Dit betekent dat voor dergelijke opdrachten het geheel van procedureregels van deel 2 van de wet buiten toepassing kan blijven, omdat de nationale wetgever de artikelen 2.1 tot en met 2.6a van de wet voor deze opdrachten buiten toepassing verklaart. Anders dan de Europese regelgeving is door de Nederlandse wetgever dus daarmee niet de gehele Aanbestedingswet 2012 op dergelijke opdrachten buiten toepassing verklaard. Dat zou betekenen dat deel 1 van de wet – en met name de uitgangspunten – wel onverkort op dergelijke opdrachten van toepassing zouden zijn.
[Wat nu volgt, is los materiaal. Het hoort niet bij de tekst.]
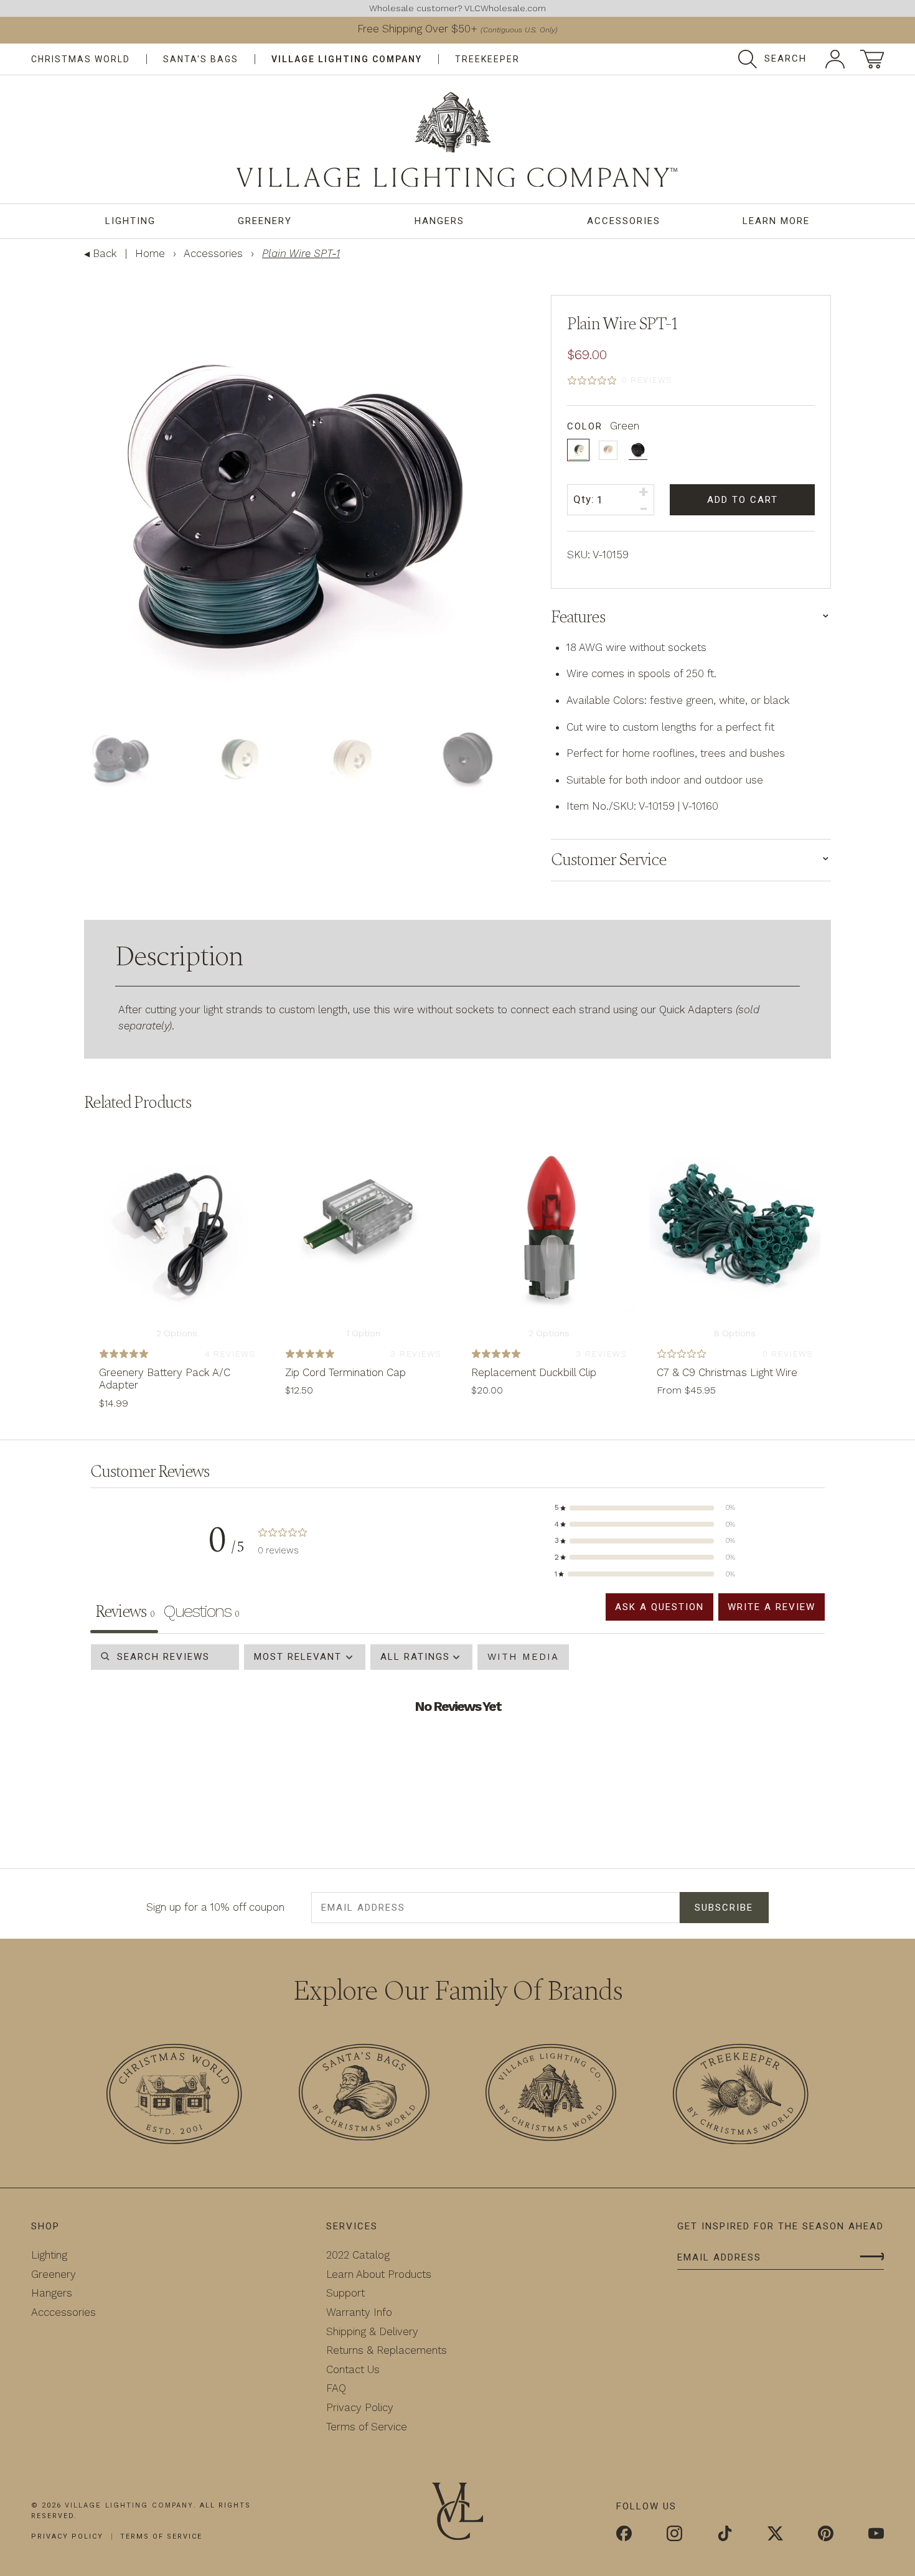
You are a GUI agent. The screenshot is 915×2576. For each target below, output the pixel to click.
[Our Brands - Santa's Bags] (364, 2094)
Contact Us (343, 2369)
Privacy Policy (349, 2406)
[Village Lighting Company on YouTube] (876, 2534)
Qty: (584, 499)
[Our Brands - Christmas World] (174, 2095)
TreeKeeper (497, 59)
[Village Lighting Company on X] (775, 2534)
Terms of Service (356, 2426)
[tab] (200, 1612)
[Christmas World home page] (457, 139)
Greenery (265, 220)
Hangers (438, 220)
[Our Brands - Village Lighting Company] (551, 2094)
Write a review (768, 1606)
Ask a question (650, 1606)
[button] (645, 1507)
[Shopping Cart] (872, 59)
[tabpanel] (457, 1744)
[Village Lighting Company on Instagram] (674, 2534)
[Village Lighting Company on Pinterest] (825, 2534)
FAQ (326, 2387)
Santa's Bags (207, 59)
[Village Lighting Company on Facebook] (624, 2534)
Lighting (131, 220)
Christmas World (83, 59)
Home (150, 253)
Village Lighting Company (353, 59)
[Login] (835, 59)
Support (335, 2292)
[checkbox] (533, 1656)
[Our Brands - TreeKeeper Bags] (740, 2095)
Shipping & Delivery (362, 2331)
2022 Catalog (348, 2254)
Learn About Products (368, 2273)
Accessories (619, 220)
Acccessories (63, 2311)
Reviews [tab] (124, 1611)
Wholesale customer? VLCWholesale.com (457, 8)
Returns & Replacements (376, 2349)
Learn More (773, 220)
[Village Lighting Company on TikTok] (725, 2534)
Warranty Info (349, 2311)
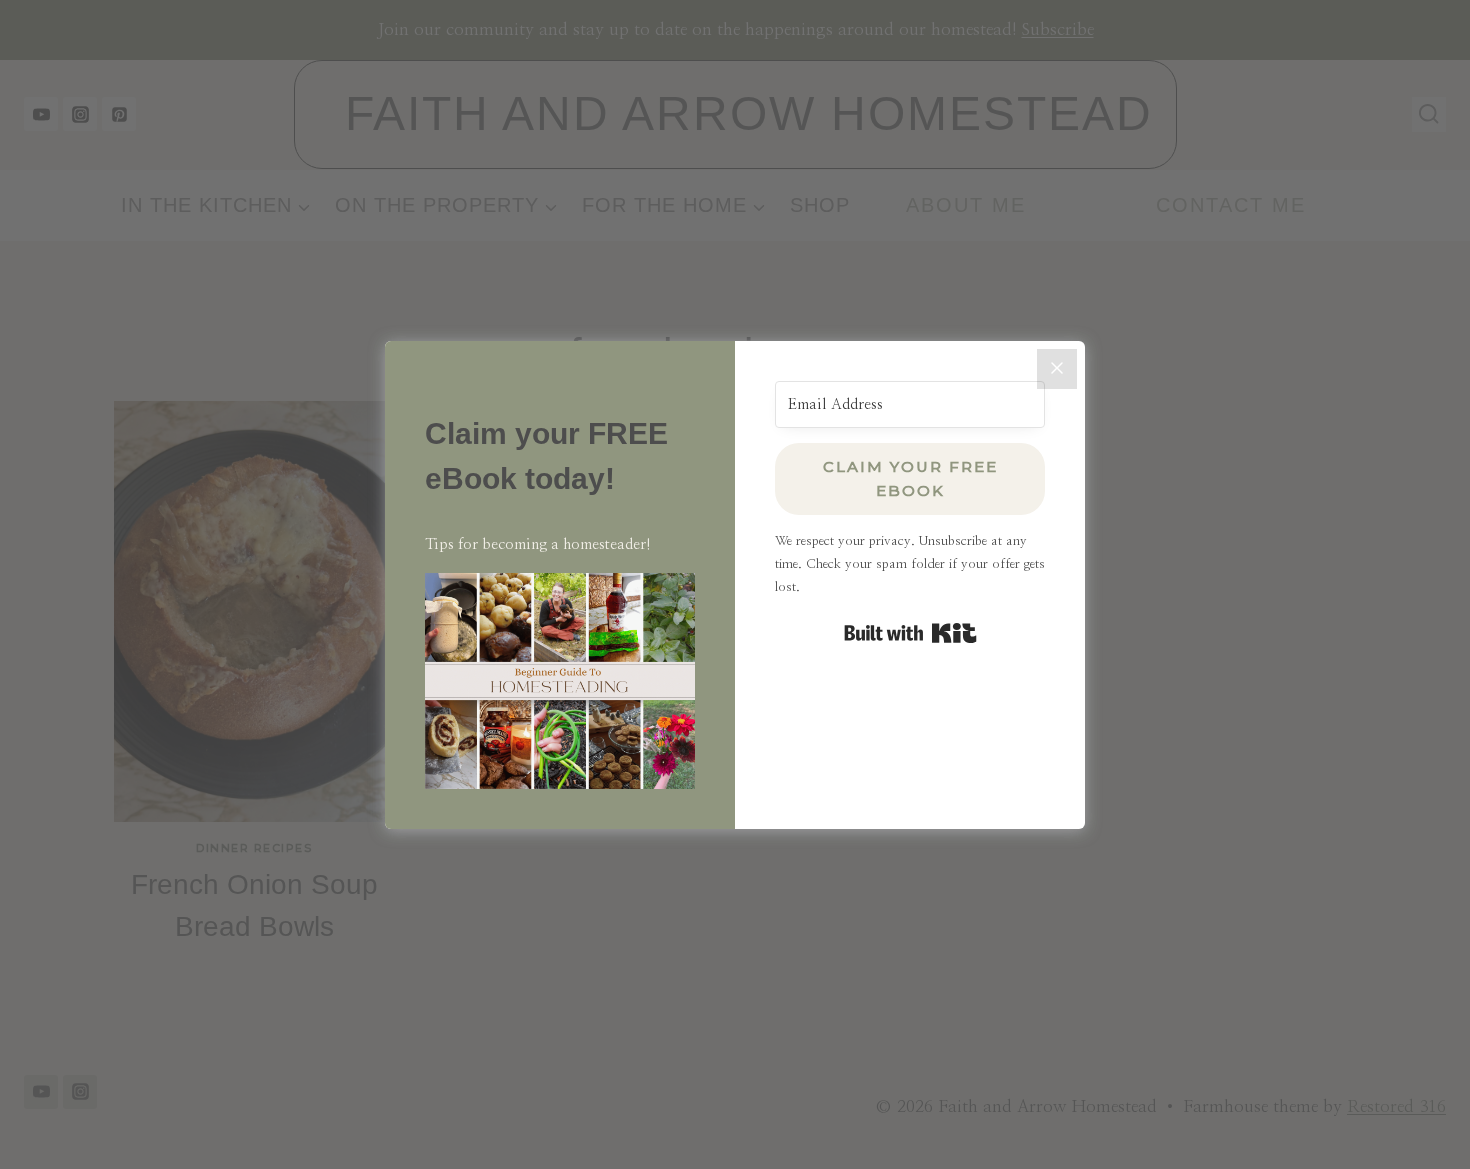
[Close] (1057, 369)
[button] (560, 681)
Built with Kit (910, 633)
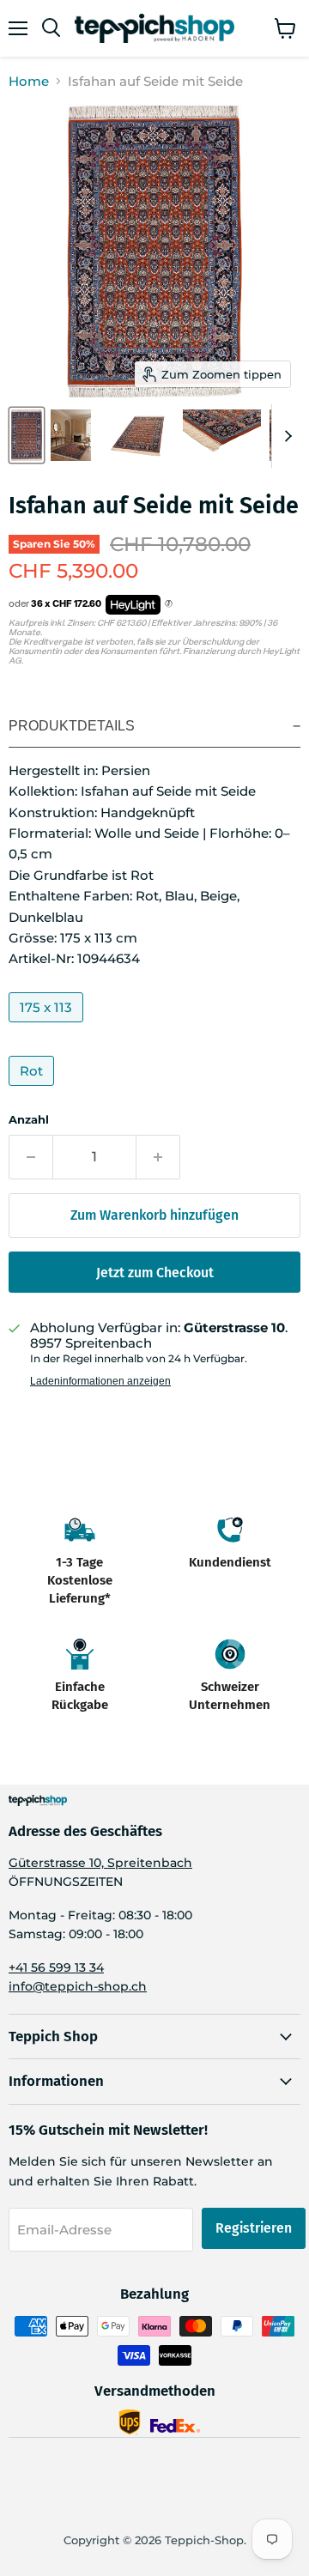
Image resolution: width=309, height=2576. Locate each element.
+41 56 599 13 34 (56, 1967)
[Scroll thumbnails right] (285, 436)
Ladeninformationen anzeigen (100, 1381)
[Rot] (33, 1090)
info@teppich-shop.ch (78, 1986)
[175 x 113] (48, 1026)
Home (29, 81)
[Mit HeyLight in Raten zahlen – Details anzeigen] (169, 604)
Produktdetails (72, 725)
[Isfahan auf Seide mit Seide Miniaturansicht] (26, 435)
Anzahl (29, 1119)
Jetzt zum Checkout (155, 1272)
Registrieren (253, 2228)
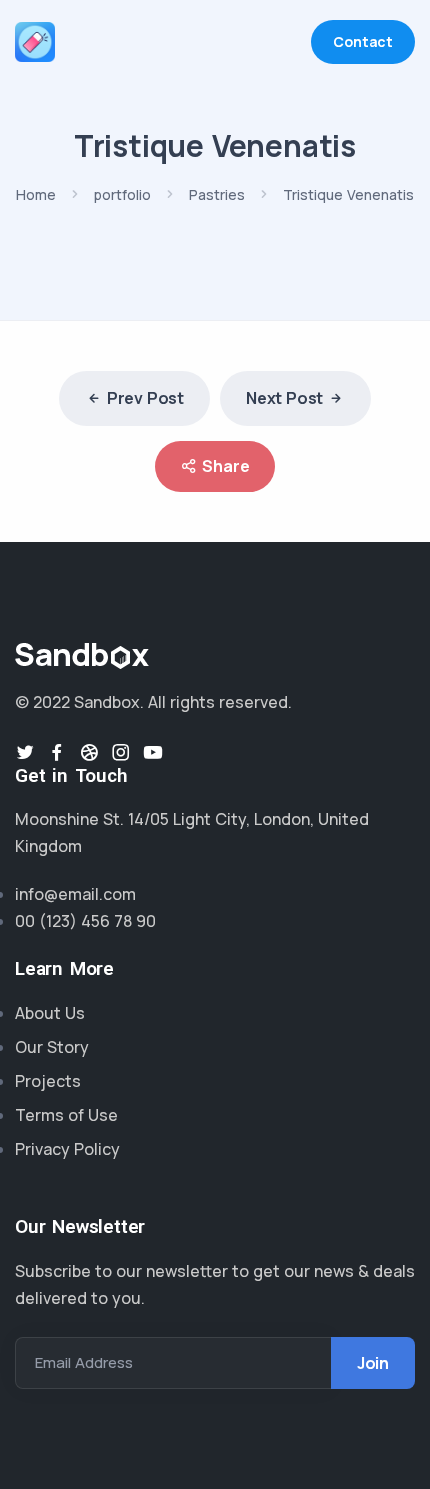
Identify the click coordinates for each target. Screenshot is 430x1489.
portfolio (122, 194)
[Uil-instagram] (121, 752)
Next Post (284, 398)
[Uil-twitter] (25, 752)
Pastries (217, 194)
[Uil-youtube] (153, 752)
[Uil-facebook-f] (57, 752)
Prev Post (145, 398)
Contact (363, 41)
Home (36, 194)
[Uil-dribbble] (89, 752)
Dat zou dan impliceren dat ook die bijzondere situaties die buiten de normale aanbestedingsrechtelijke kaders zouden moeten vallen onder meer transparant zouden moeten zijn. Dat zou op gespannen voet staan met onder meer het gestelde in artikel 346 lid 1 sub a VWEU. Dit kan de wetgever niet hebben bedoeld. Dat zou immers in strijd zijn met het nuttig effect van het primaire verdragsrecht. Dit moet dan ook berusten op een fout van de wetgever. Dit noopt tot een motivering van het tevens uitsluiten van deel 1 van de wet bij dergelijke opdrachten met een richtlijnconforme uitleg, waarbij de bedoeling van de Europese wetgever alsnog tot uitdrukking wordt gebracht.

De per 1 juli 2016 aangepaste Aanbestedingswet 2012 bevat ook een aantal aanpassingen in het eerste lid, onderdelen a, e, g en h van dit artikel die voortvloeien uit het sedert 2013 in Nederland geldende regime voor opdrachten op het terrein van opdrachten voor defensie en op veiligheidsgebied.

B: Wetstechnische informatie

Voor de wetstechnische informatie verwijzen wij u naar de historische informatie bij Artikel 2.23.

C: Kernproblematiek

De memories van toelichting bij de Aanbestedingswet 2012 met betrekking tot dit artikel zijn tamelijk summier, terwijl deze bepaling toch wel enige toelichting behoeft. 1 Dit speelt temeer nu jurisprudentie op dit terrein nagenoeg ontbreekt.

C.1: Opdrachten op het gebied van defensie

In het eerste lid onder a, b en c van dit artikel worden de procedureregels van de Aanbestedingswet 2012 buiten toepassing verklaard voor overheidsopdrachten die vallen onder de reikwijdte van artikel 346 VWEU, waarop de Aanbestedingswet op defensie en veiligheidsgebied van toepassing is, onderscheidenlijk gevallen waarop de Aanbestedingswet op defensie en veiligheidsgebied niet van toepassing is op grond van de artikelen 2.3, 2.16 of 2.17 van die wet.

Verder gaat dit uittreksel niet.